After a Cinderella playoff run to the Stanley Cup Final, the Habs are having a season of turmoil.
It all started in the summer as controversy surrounded the team with their decision to expose franchise goalie Cary Price in the expansion draft. They also made a heavily criticized decision to select Logan Mailloux in the first round after he was convicted of a crime and asked to be removed from the draft. The team then lost their Captain Shea Weber to a career ending injury. The team got off to a terrible start which led to the end of the Marc Bergevin era as GM.
It is not a complete dumpster fire for Montreal, however. This season has seen the return of Jonathan Drouin from personal leave, and the team has several promising players that have graduated to the main roster. A pair of 21-year-old players are playing big roles, Nick Suzuki is leading the team in scoring and Alexander Romanov is playing top-four minutes with the absence of Weber and Joel Edmundson due to injuries. Other players under 25 and trying to crack the roster include Ryan Poehling and Cole Caufield.
Montreal has a good young roster with players evolving into stars with a good supporting cast coming down the prospect pipeline despite a disappointing 2021 Entry Draft, but a return to the Stanley Cup maybe a few years away as the organization regroups with a new General Manager.
- Cole Caufield, RW – Montreal Canadiens (NHL)
Drafted: 2019 round one, 15th overall by Montreal Canadiens
Caufield had a monster 2020-21 season as he dominated the NCAA with 30 goals and 52 points with the Wisconsin Badgers and winning the Gold with USA at the WJC notching five points. He won the Hobey Baker as the NCAA Best Player and signed his ELC after the college season.

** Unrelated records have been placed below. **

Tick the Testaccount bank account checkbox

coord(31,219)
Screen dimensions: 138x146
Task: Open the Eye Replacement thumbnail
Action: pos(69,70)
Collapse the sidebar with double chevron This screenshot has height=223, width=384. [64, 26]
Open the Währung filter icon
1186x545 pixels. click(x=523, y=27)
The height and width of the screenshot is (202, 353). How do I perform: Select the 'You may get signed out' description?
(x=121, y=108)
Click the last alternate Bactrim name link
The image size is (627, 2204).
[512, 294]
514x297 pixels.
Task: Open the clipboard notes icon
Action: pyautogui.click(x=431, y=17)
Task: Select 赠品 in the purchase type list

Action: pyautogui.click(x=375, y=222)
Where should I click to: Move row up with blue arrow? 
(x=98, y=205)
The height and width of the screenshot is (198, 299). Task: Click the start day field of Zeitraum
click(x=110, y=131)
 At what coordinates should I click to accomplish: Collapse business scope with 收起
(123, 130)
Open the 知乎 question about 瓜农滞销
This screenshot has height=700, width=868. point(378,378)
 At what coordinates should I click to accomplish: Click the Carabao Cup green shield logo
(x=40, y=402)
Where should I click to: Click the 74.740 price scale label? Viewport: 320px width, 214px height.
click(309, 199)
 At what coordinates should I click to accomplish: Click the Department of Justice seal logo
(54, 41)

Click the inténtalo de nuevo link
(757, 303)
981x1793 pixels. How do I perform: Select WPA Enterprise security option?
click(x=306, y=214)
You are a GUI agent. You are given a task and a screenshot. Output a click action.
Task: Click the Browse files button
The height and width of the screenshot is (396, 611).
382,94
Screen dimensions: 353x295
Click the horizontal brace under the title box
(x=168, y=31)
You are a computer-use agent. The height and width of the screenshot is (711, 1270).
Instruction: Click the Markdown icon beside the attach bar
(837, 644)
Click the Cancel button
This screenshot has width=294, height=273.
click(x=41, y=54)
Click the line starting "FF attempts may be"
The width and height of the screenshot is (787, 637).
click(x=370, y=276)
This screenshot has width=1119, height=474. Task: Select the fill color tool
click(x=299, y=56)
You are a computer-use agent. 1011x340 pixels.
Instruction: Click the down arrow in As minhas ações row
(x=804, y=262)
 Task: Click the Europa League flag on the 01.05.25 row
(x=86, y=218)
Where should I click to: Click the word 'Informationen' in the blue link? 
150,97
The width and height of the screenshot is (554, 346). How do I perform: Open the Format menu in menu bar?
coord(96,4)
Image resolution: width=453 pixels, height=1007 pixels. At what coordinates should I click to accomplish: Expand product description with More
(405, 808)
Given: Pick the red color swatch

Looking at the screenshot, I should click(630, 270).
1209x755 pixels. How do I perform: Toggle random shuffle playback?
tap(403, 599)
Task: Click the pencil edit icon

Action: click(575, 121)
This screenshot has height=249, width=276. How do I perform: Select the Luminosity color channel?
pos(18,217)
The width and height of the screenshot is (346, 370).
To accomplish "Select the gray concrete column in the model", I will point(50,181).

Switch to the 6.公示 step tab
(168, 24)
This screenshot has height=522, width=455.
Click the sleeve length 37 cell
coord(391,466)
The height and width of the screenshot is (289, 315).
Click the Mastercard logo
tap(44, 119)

After just two AHL games he scored three goals and was recalled to the NHL. He really found his game in the playoffs playing on a line with Nick Suzuki with 12 points in 20 playoff games. His playoff performance had all signs pointing to an early favorite for a Calder favorite rookie season. However, he is struggling to maintain his playoff magic and was reassigned to the AHL for a six-game stint to get his mojo back.
With hopes of a Calder trophy nomination looking like a distant memory, the upside of Caufield becoming a future 50 goal scorer remains.
- Kaiden Guhle, D – Edmonton Oil Kings (WHL)
Drafted: 2020 round one, 16th overall by Montreal Canadiens
Montreal may have a future number one defender in Guhle. An injury and the pandemic limited his playing time last year to just three AHL games, to WHL games and seven games for Canada at the WJ as an 18-year-old. Guhle had a good showing at the Canadiens development camp and training camp this summer before heading back in the WHL.
Recently involved in a deal the had him move from Prince Albert Raiders to the contending Edmonton Oil Kings should lend the opportunity for a long playoff run. Guhle will play a much bigger role with Canada at the 2022 WJC as a top-pairing defender looking for another Medal.
Guhle has size, strength, and is a very physical player. He is a strong skater with a good motor that allows him to close gaps and cover a wide range of ice quickly. His offensive game is one area that may not translate as elite at the NHL level, but it is still developing. He joins the rush and has a heavy point shot but may lack NHL-level offensive chops. In his final year of junior, he will turn pro next season and may not be long for the NHL given his sound defensive play and physical development already.
- Cayden Primeau, G – Laval Rocket (AHL)
Drafted: 2017 round seven, 199th overall by Montreal Canadiens
Since turning pro, his development has arguably declined or at least plateaued. I would argue against that. Primeau had a stellar NCAA career at Northeastern full of accolades including back-to-back Hockey East Goaltender of the Year and All-Star. In his sophomore season, he won the Mike Richter Award as Top NCAA Goalie and back stopped USA to a WJC Silver Medal.
His rookie season in the AHL was impressive with a 17-11-4 record that included a two-game NHL debut. The pandemic limited his playing time like everyone last season. Primeau still posted a winning record of 11-4-0 with a GAA of 2.10 and had another four-game NHL recall. His development continues this year in the AHL as the Rocket starting goalie but his numbers are slipping slightly and he has seen three more NHL games. It is not uncommon for goalies to have ups and downs in their development before they establish themselves and at 22-years-old Primeau is still on track to inherit the starting role in the Montreal net from Carey Price.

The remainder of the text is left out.